Text block:
━━━
13 1 If I speak in the tongues of mortals and of angels, but do not have love, I am a noisy gong or a clanging cymbal. 2 And if I have prophetic powers, and understand all mysteries and all knowledge, and if I have all faith, so as to remove mountains, but do not have love, I am nothing. 3 If I give away all my possessions, and if I hand over my body so that I may boast, but do not have love, I gain nothing.4 Love is patient; love is kind; love is not envious or boastful or arrogant 5 or rude. It does not insist on its own way; it is not irritable or resentful; 6 it does not rejoice in wrongdoing, but rejoices in the truth. 7 It bears all things, believes all things, hopes all things, endures all things.8 Love never ends. But as for prophecies, they will come to an end; as for tongues, they will cease; as for knowledge, it will come to an end. 9 For we know only in part, and we prophesy only in part; 10 but when the complete comes, the partial will come to an end. 11 When I was a child, I spoke like a child, I thought like a child, I reasoned like a child; when I became an adult, I put an end to childish ways. 12 For now we see in a mirror, dimly, but then we will see face to face. Now I know only in part; then I will know fully, even as I have been fully known. 13 And now faith, hope, and love abide, these three; and the greatest of these is love.
━━━
Data to examine:
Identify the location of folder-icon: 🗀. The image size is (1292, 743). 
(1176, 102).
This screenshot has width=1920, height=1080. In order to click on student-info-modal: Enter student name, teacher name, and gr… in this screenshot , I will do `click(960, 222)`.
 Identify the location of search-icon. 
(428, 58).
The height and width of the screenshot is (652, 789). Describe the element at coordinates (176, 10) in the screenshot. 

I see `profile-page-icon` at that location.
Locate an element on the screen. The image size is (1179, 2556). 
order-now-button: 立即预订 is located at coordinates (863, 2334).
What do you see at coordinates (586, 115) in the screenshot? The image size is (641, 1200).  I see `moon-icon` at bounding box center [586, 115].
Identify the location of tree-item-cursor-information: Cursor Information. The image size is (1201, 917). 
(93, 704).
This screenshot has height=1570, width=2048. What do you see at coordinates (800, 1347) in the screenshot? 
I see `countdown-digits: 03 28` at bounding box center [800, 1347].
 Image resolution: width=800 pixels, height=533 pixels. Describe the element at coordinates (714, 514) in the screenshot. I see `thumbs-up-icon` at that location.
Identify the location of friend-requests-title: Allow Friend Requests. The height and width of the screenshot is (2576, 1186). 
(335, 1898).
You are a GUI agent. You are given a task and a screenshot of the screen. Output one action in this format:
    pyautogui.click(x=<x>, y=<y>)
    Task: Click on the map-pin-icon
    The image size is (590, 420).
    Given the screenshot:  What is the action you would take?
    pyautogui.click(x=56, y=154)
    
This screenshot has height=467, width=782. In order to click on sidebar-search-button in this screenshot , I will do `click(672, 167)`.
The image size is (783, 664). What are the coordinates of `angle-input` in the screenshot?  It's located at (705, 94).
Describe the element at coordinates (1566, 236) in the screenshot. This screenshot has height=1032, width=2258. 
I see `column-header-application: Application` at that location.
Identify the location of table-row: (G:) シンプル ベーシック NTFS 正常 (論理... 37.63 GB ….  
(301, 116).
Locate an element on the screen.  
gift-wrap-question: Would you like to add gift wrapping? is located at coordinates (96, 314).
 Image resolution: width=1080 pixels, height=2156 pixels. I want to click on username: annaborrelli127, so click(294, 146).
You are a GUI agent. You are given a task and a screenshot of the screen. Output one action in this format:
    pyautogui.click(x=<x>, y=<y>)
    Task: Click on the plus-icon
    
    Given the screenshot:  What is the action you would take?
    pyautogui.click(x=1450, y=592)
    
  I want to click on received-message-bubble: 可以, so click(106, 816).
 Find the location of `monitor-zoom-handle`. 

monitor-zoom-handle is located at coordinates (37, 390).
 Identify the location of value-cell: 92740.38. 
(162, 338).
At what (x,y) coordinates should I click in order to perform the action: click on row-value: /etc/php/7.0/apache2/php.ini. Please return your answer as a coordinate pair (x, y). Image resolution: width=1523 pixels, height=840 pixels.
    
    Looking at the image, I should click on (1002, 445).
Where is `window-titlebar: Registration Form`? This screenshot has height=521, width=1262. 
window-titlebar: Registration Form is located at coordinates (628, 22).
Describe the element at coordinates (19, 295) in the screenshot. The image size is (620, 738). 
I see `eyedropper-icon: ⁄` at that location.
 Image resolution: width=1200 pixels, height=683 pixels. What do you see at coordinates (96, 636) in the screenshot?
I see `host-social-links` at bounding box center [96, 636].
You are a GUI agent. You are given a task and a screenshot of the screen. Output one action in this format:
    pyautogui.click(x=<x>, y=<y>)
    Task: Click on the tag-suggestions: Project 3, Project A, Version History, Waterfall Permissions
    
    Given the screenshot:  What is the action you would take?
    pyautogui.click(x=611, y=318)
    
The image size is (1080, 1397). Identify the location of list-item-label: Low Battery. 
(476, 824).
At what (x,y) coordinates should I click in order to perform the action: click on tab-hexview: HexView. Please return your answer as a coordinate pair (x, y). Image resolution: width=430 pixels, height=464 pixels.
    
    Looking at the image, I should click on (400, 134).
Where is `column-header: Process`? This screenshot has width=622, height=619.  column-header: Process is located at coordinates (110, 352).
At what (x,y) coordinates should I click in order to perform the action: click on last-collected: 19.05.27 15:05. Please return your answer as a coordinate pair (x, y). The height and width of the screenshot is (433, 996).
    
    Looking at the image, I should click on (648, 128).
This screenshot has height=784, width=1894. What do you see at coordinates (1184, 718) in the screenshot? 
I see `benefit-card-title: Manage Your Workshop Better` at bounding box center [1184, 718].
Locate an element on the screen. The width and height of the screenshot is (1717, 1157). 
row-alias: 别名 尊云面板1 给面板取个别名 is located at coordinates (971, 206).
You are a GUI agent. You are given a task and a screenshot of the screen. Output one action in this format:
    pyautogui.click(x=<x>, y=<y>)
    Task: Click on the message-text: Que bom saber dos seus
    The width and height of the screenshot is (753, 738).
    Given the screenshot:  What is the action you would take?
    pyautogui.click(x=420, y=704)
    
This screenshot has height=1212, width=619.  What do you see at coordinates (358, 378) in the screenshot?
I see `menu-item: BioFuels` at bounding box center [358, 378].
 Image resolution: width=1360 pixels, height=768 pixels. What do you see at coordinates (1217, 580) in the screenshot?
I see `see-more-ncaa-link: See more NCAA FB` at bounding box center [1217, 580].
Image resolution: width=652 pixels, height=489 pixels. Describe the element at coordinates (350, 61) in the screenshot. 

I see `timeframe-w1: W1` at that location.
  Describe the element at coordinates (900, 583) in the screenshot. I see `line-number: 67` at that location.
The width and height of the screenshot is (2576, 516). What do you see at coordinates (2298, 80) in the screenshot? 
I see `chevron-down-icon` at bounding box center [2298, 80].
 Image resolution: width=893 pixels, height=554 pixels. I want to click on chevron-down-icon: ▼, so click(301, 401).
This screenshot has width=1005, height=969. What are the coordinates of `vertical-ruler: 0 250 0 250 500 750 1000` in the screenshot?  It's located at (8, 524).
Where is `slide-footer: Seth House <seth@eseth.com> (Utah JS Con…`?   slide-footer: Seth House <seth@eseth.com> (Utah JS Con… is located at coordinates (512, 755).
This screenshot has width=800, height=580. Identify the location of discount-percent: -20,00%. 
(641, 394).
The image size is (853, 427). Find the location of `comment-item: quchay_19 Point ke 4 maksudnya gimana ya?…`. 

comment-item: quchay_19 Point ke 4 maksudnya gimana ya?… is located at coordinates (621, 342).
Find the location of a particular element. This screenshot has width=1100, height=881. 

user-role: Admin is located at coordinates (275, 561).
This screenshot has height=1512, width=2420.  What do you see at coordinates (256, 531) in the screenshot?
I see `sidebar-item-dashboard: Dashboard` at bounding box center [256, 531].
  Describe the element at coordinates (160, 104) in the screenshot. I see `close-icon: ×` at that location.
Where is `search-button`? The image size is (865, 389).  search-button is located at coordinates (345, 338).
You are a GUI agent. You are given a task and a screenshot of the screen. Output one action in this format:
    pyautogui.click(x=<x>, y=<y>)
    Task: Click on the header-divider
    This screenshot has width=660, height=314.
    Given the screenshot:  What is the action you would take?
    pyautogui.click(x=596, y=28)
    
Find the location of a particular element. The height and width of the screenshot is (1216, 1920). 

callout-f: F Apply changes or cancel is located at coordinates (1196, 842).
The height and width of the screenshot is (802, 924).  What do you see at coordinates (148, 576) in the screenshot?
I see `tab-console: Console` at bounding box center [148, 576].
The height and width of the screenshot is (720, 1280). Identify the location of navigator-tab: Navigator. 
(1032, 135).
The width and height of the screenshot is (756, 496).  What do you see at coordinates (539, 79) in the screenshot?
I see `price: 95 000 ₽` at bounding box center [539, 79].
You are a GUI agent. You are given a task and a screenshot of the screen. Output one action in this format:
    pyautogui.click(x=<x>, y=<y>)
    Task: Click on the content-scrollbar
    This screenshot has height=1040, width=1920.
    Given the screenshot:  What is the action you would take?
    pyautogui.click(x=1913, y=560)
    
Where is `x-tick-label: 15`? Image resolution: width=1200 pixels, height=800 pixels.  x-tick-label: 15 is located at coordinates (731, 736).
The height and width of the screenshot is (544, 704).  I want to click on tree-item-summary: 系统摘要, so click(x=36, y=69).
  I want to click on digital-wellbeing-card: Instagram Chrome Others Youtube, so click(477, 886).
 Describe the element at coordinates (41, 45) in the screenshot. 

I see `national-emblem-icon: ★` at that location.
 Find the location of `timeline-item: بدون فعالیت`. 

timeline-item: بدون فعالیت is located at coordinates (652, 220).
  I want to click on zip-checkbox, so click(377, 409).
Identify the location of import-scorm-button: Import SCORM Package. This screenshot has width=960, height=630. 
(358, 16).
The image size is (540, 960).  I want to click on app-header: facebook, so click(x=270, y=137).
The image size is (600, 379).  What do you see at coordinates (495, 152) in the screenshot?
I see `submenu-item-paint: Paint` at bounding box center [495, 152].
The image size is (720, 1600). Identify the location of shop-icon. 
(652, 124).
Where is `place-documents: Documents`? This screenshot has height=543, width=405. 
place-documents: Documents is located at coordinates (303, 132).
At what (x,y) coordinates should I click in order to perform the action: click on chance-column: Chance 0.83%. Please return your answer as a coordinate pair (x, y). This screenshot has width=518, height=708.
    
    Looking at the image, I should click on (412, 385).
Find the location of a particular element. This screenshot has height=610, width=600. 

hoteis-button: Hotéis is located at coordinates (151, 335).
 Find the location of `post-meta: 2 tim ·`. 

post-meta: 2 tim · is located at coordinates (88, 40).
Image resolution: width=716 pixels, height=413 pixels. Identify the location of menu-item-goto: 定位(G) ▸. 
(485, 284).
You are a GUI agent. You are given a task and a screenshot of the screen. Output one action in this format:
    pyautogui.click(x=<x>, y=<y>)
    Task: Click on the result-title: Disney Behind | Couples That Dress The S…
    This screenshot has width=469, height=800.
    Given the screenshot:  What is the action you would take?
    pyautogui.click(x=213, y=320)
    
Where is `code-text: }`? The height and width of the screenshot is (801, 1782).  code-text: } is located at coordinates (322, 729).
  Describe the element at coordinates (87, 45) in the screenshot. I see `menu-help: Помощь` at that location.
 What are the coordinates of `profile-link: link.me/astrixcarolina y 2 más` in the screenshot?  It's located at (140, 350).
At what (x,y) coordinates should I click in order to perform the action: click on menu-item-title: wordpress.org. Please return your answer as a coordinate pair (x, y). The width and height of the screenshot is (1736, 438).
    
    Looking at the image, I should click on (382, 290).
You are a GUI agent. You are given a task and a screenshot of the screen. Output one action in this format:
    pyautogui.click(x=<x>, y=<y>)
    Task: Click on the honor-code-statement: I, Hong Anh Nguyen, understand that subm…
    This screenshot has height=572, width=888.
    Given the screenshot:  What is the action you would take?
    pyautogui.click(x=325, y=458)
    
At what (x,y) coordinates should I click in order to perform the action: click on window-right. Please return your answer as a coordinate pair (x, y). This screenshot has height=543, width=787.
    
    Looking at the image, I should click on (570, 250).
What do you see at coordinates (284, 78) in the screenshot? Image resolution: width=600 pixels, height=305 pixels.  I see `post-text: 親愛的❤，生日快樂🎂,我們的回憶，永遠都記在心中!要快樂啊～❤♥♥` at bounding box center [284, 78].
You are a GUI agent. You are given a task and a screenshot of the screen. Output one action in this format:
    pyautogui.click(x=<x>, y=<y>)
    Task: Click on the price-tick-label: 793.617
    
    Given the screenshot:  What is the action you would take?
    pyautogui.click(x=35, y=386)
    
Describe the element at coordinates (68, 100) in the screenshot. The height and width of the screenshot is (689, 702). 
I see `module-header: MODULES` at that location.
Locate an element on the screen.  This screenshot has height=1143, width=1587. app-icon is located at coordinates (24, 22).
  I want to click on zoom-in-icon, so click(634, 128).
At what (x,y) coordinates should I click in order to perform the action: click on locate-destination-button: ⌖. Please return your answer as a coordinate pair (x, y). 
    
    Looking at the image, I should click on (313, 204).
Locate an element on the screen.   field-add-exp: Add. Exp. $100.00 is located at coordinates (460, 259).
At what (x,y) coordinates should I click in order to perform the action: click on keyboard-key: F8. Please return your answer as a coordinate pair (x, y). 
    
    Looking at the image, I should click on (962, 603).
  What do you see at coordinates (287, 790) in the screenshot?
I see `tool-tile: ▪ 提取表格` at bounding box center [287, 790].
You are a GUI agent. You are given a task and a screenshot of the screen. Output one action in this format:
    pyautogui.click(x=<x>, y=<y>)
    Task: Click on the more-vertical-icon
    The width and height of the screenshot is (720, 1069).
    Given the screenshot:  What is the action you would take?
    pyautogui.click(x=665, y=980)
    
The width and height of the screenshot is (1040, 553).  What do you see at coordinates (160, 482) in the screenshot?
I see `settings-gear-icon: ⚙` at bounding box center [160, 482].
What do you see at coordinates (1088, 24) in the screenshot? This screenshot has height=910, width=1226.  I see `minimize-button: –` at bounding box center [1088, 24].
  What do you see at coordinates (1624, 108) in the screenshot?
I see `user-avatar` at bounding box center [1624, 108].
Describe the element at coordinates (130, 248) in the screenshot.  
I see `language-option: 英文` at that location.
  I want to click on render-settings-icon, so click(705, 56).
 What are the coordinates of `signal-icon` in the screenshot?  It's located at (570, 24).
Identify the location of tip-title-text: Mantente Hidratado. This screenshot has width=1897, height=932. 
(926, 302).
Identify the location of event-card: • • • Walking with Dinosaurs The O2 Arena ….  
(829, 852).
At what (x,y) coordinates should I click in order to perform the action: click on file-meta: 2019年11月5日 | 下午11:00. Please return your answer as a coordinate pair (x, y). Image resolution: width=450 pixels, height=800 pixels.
━━━
Questions to answer:
[A] How would you translate this sentence from the passage on love into Spanish: "For now we see in a mirror, dimly, but then we will see face to face."
[B] Answer these from the passage on love:
(i) Without love, what does the speaker become despite speaking in the tongues of mortals and of angels?
(ii) Which three things abide, according to the passage?
(iii) Which of those three is named the greatest?
[C] Could you carry on the passage on love past its final sentence?

Activity answers:
[A] Porque ahora vemos en un espejo, de manera borrosa, pero entonces veremos cara a cara.

[B]
(i) A noisy gong or a clanging cymbal.
(ii) Faith, hope, and love.
(iii) Love.

[C]
One of the key themes of this letter is Paul’s desire to teach regarding the apparent division in the church. We’ve already read about several ways the people of Corinth have split – favoring Paul or Apollos as their leader, the ethnic diversity of a church with both Jews and Greeks, slaves and slave-owners, men and women, rich and poor, and so on. Our passage above suggests spiritual gifting was another point of division. It sounds as though people were placing greater value on some forms of leadership, or some spiritual gifts, than on others. That is what the first paragraph appears to be about. But Paul essentially ends the argument by explaining that the greatest form of leadership, the greatest spiritual calling – is to love.

Love isn’t as impressive as miracles or healing or speaking in tongues. Crowds don’t gather to watch someone love another. Love is boring. It doesn’t make headlines. Anyone can do it, no special gifting or training needed. And yet it is the thing we humans need in life more than anything. We need to love others and to be loved by others. Jesus said it this way in John 15, “As the Father has loved me so have I loved you. Abide in my love.”

Christians aren’t generally known for “love” in the secular culture around us. We’re more known for judging others – confessing other peoples’ sins. Look at v.4-7 above. Love isn’t about telling other people where they have it wrong. Love is patient, kind, and so on. It’s embracing people with whom we disagree. Love seeks to understand and then be understood. It’s about extending grace to others as Christ did to us.

The church I lead as pastor states that our mission is to become a people who: love God, love each other, and love the world. This morning I’m compelled to think again what those forms of love look like in the context of Paul’s teaching to the Corinthians. It’s not complicated, but it’s not easy.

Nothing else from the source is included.